How much is the Obama administration planning to spend in its still amorphous financial bailout plan? According to the Wall Street Journal, government officials are talking about spending another $1trillion to $2 trillion dollars to help out banks.
Here are the options being discussed:
- Buy common shares. So far the government has been injecting capital by purchasing preferred shares that are far closer to debt than equity. The hope is that by having the government buy common shares, the government would increase the tangible common equity at the banks. That move might restore investor confidence in the long run. The first problem with this options is how to buy enough common equity to restore the financial health of banks without actually nationalizing the banks. The second problem is that current shareholders would be massively dilluted, which could make investors even more wary of putting money into banks and make private capital even harder to raise.

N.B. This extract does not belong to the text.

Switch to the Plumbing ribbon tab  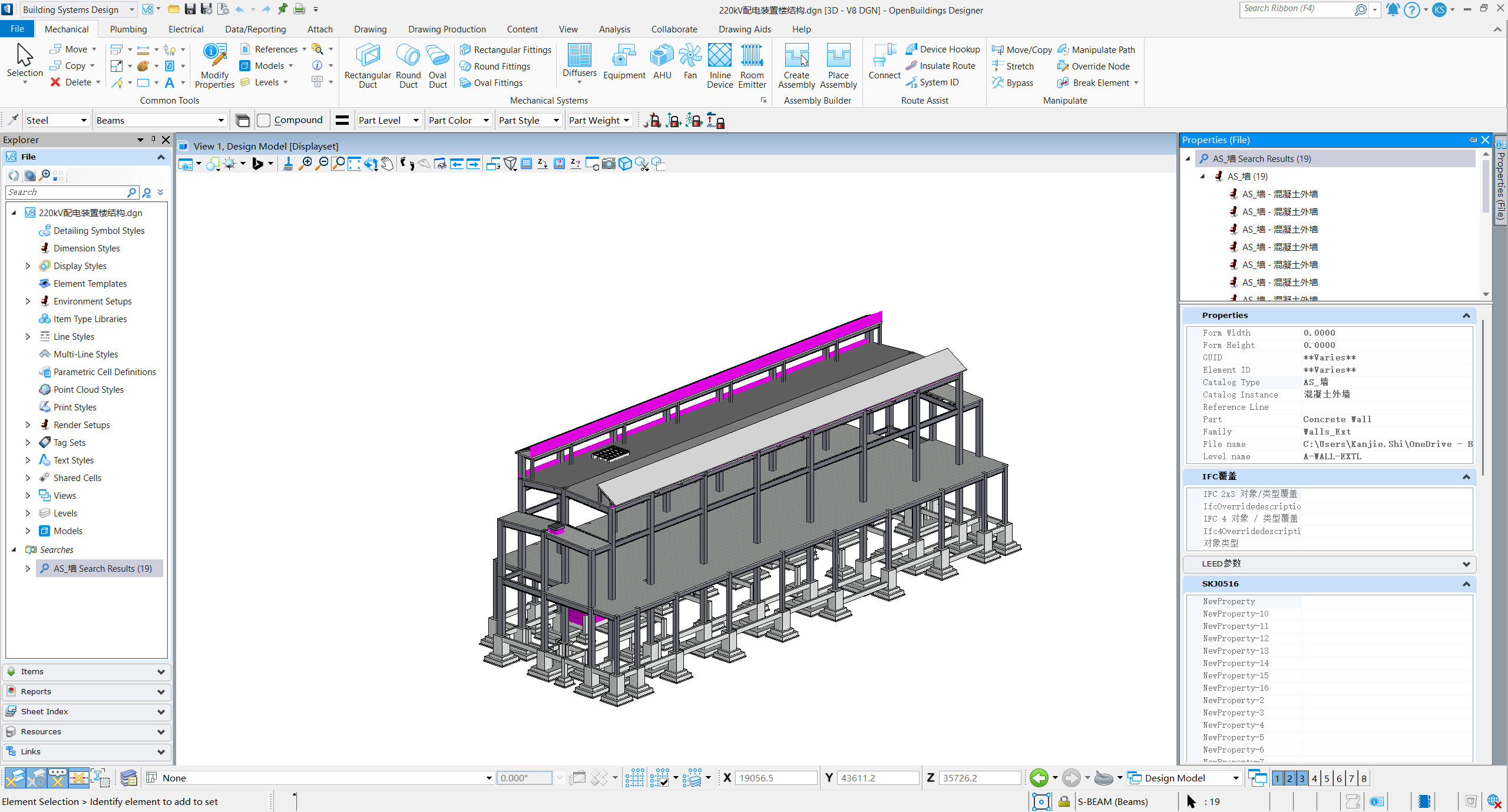pyautogui.click(x=128, y=29)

- Buy convertible bonds. We’ll just quote from the Journal: “Another way being considered for the government to inject money into banks is the purchase of convertible bonds — in which the government would be paid interest now but have the option to get common equity later. That would give banks a chance to pay back the bonds as they recover, and avoid government control. Some critics of this approach say it would do little to solve the banks’ current shortage of common equity.”

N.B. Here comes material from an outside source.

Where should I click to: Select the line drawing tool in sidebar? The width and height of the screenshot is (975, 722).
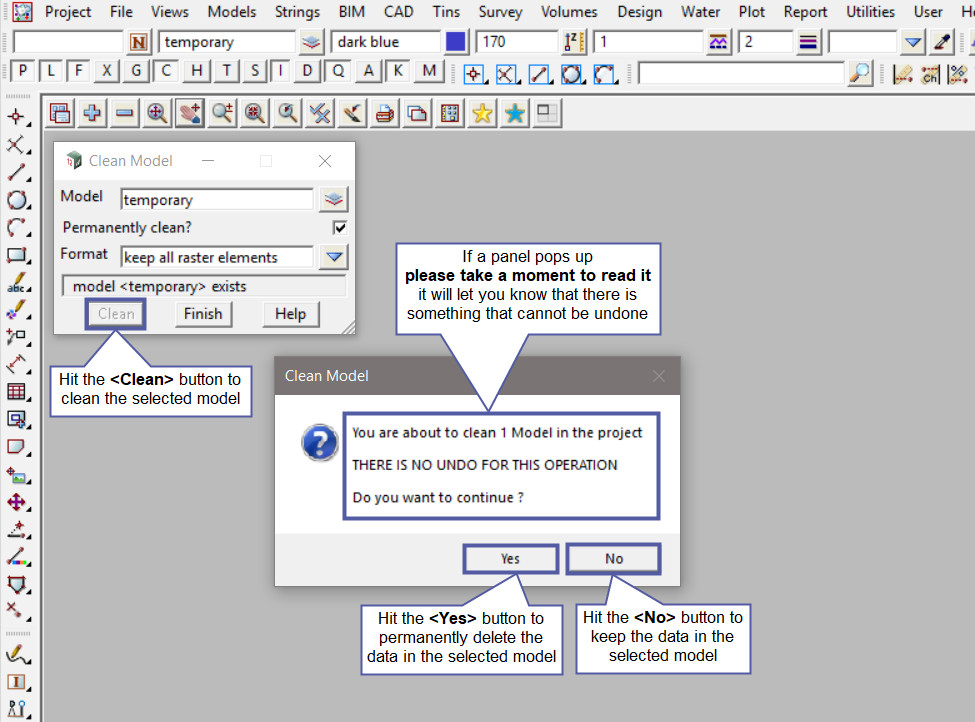(x=16, y=173)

- Bad bank. The most powerful financial regulator in the world, Sheila Bair, is pushing hard for a government owned bad bank to purchase troubled assets from the banks. The main problem with this idea is one of pricing. If the price is too high, the government risks giving banks a windfall and rewarding irresponsible risky investments. If it is too low, banks either won’t participate or fall into insolvency.

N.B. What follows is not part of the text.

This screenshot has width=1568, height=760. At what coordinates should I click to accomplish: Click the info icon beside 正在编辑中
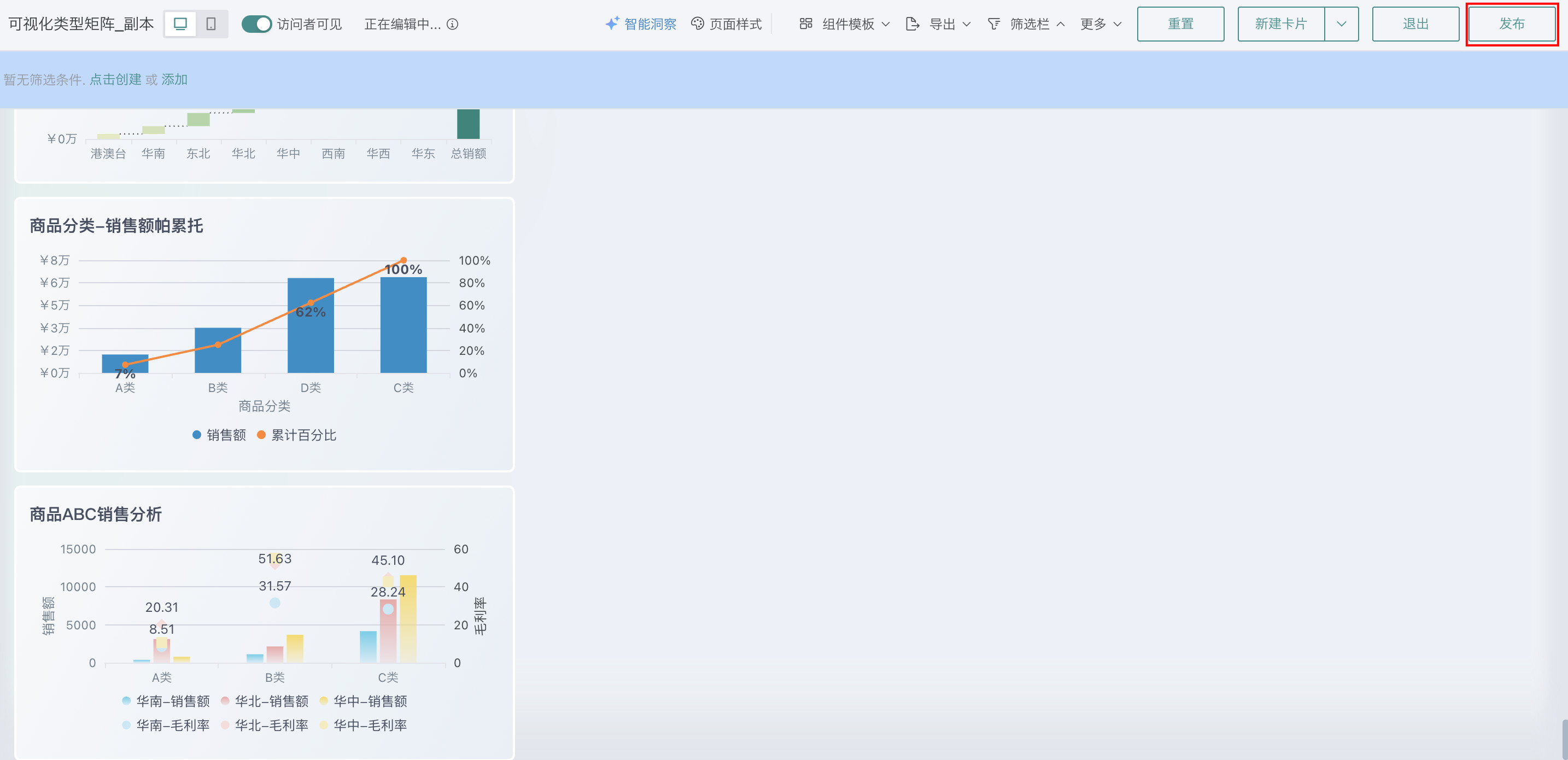point(452,24)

- Insurance. The government could also insure distressed assets, limiting the losses at banks. This also creates a pricing problem. Since no one knows what the assets are worth, its impossible to price the insurance. The government could, of course, just insure the assets without charging anything, which creates a huge windfall for banks. Sadly, whenever this idea is discussed it is coupled with nonsensical happy talk about how we may never have to pay out on the insurance because the assets may actually be worth more than we think. In the Journal today, Columbia finance professor Charles Calomiris says exactly that: “You have to eliminate prospective stockholders’ concern that there’s a bottomless hole at the banks. Getting them off the books solves that problem, but insuring against the downside would have a huge positive effect and might end up costing nothing.”